Paul Nord, la fonte des cœurs

© Sanjay Rai

Quel est le lien entre le Titanic, le réchauffement de la planète et les balles de ping pong ? Ils ont tous un rôle dans Paul Nord : le nouveau spectacle de Nathaly Leduc, joué jusqu’au 16 juin à Floky La Loutre. En se servant des codes du clown et de l’improvisation, Nathaly Leduc alerte son public sur l’urgence climatique.
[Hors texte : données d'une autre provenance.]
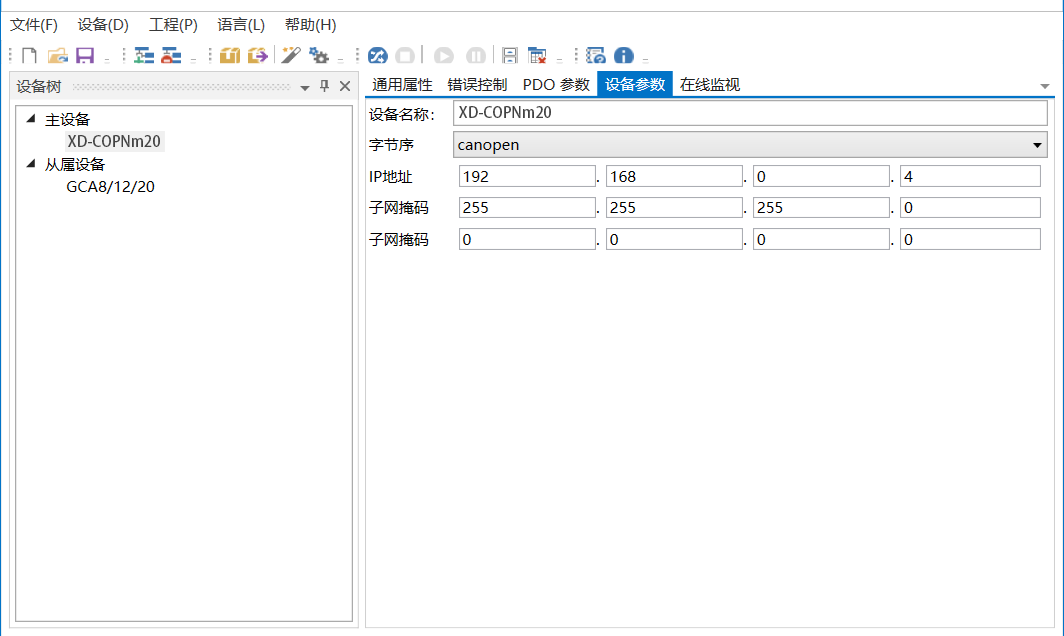Screen dimensions: 1064x636
Task: Select the remove device tree icon
Action: (171, 56)
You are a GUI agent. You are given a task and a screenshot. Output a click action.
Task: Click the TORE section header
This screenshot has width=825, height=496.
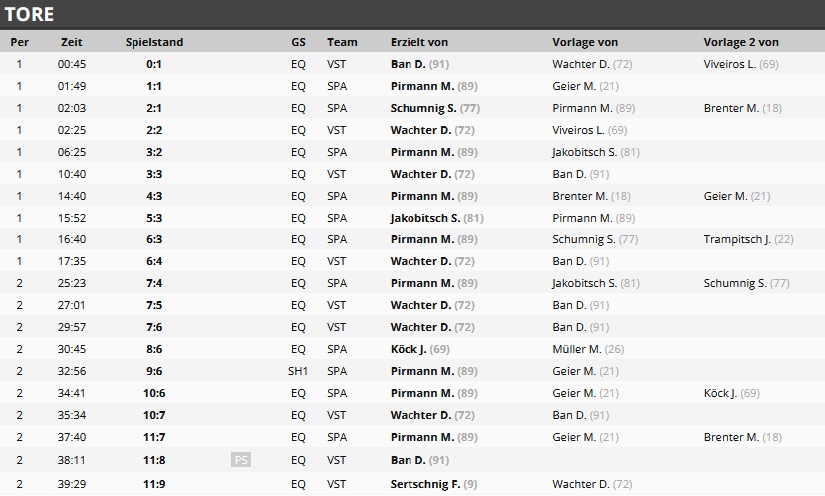tap(30, 14)
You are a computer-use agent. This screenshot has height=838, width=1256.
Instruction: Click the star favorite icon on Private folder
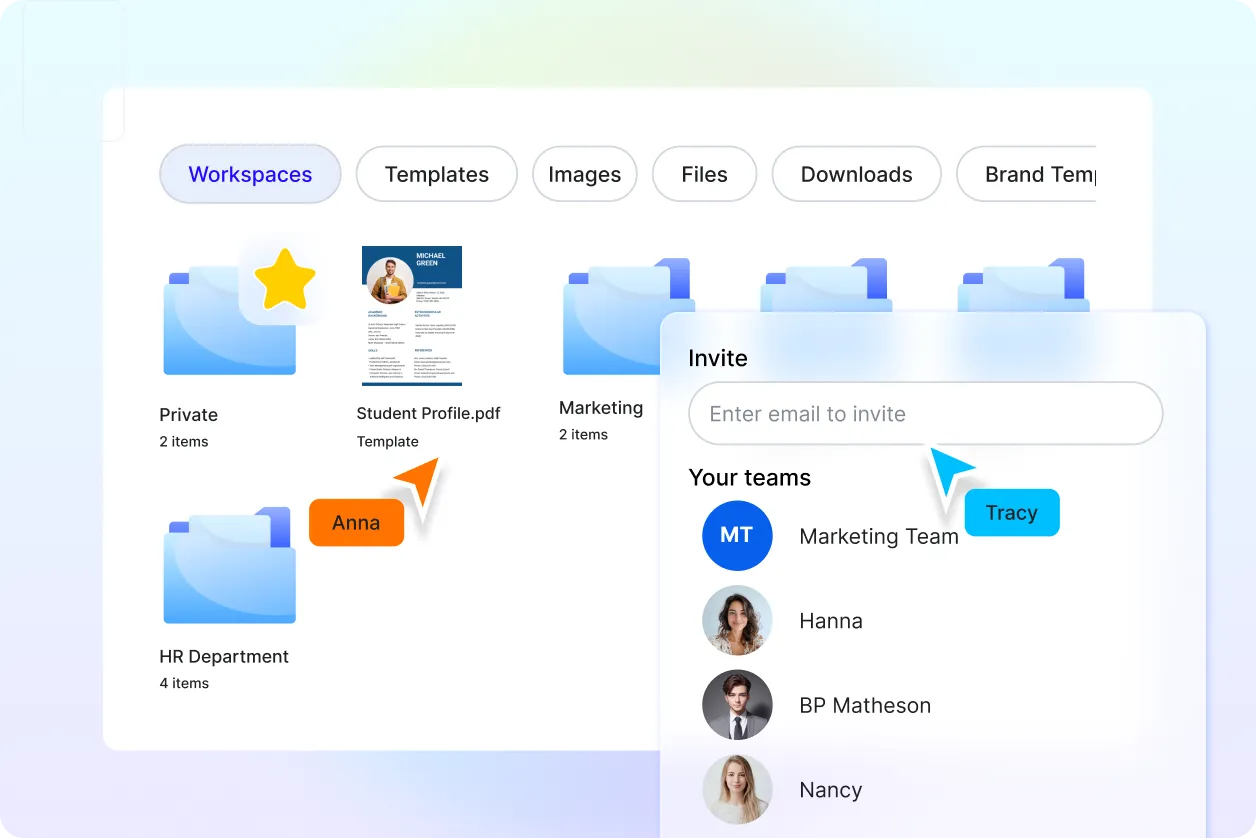(x=286, y=279)
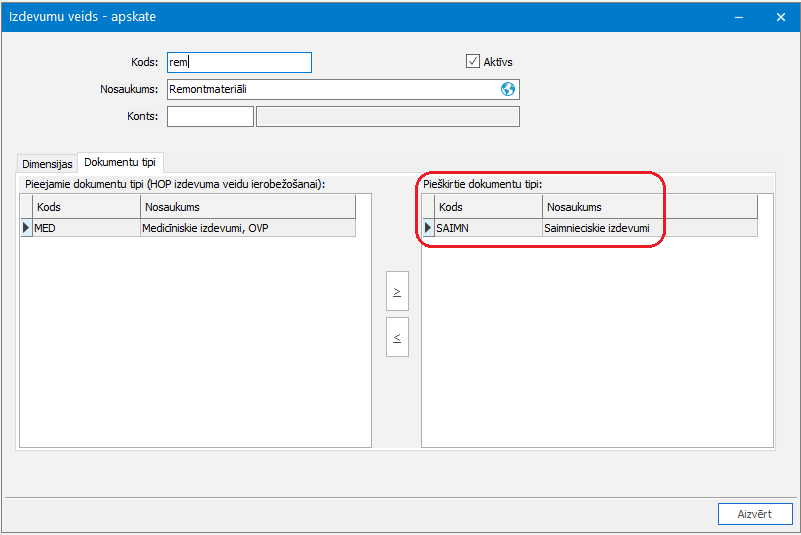Click Kods column header in assigned types
801x535 pixels.
coord(488,207)
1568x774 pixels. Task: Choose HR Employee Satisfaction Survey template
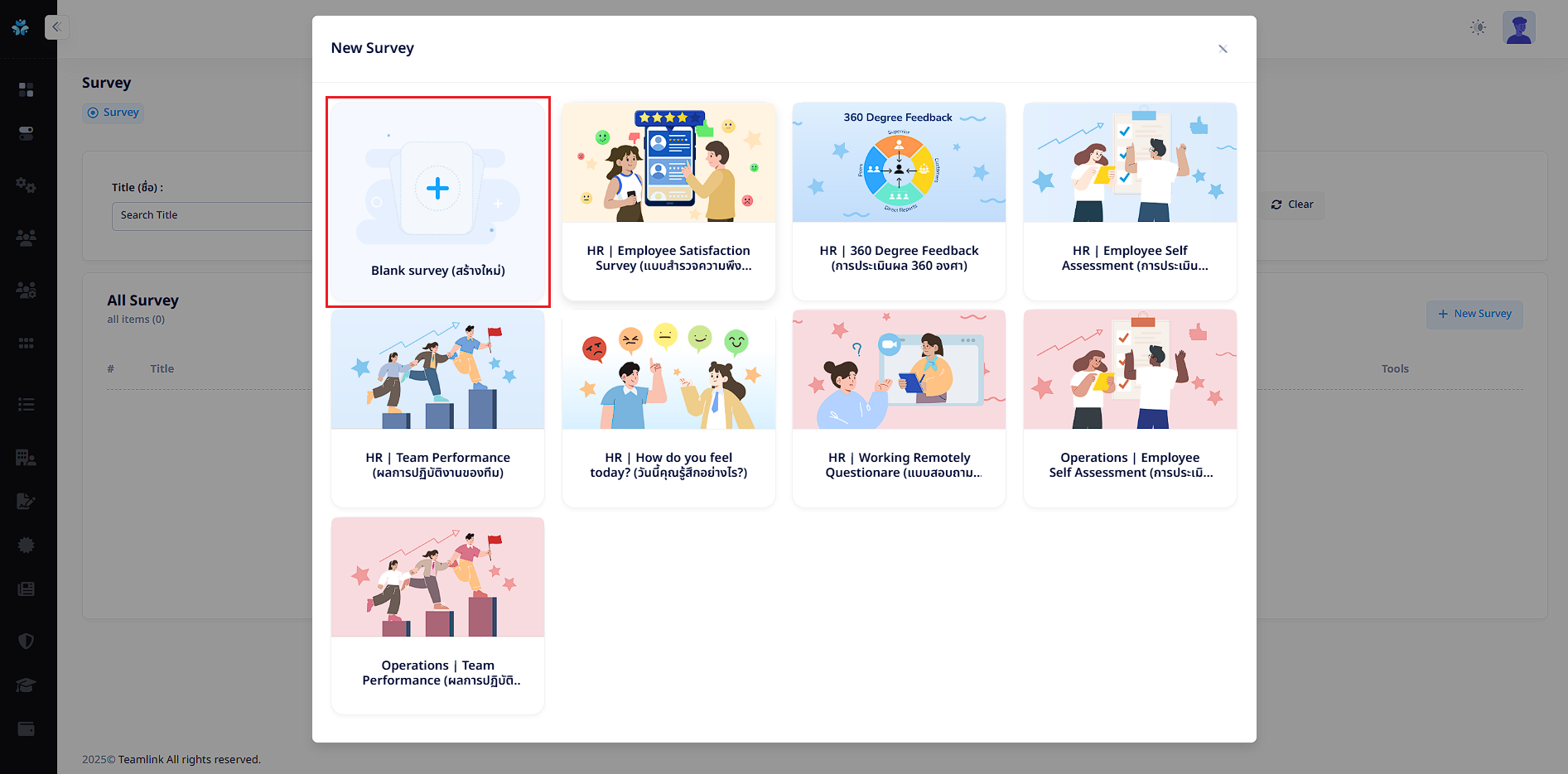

Décryptage et retours sur la première.

Paul Nord, intentions

Pour Paul Nord, tout a commencé un 14 avril, le jour où tout s’est arrêté pour le Titanic. 100 ans d’écart entre ces deux faits, mais c’est en cherchant un sujet pour un sketch au Cabaret des Amis Savoureux, qui se déroulait un 14 avril, que le personnage de Paul Nord, l’iceberg qui a coulé le Titanic a pris vie dans l’esprit de Nathaly Leduc : « C’est un iceberg sur la fin de son séjour en Suisse il est là pour faire un atelier de sensibilisation pour l’Initiative des glaciers mais il n’est pas vraiment dedans, déjà parce qu’il souffre du réchauffement climatique, il est extrêmement fatigué et aussi parce qu’il a très envie de voir du monde, il aime beaucoup les gens, il veut faire la fête, il veut draguer, il doit s’occuper de ses bébés… L’atelier est un prétexte qui lui permet de faire autre chose ».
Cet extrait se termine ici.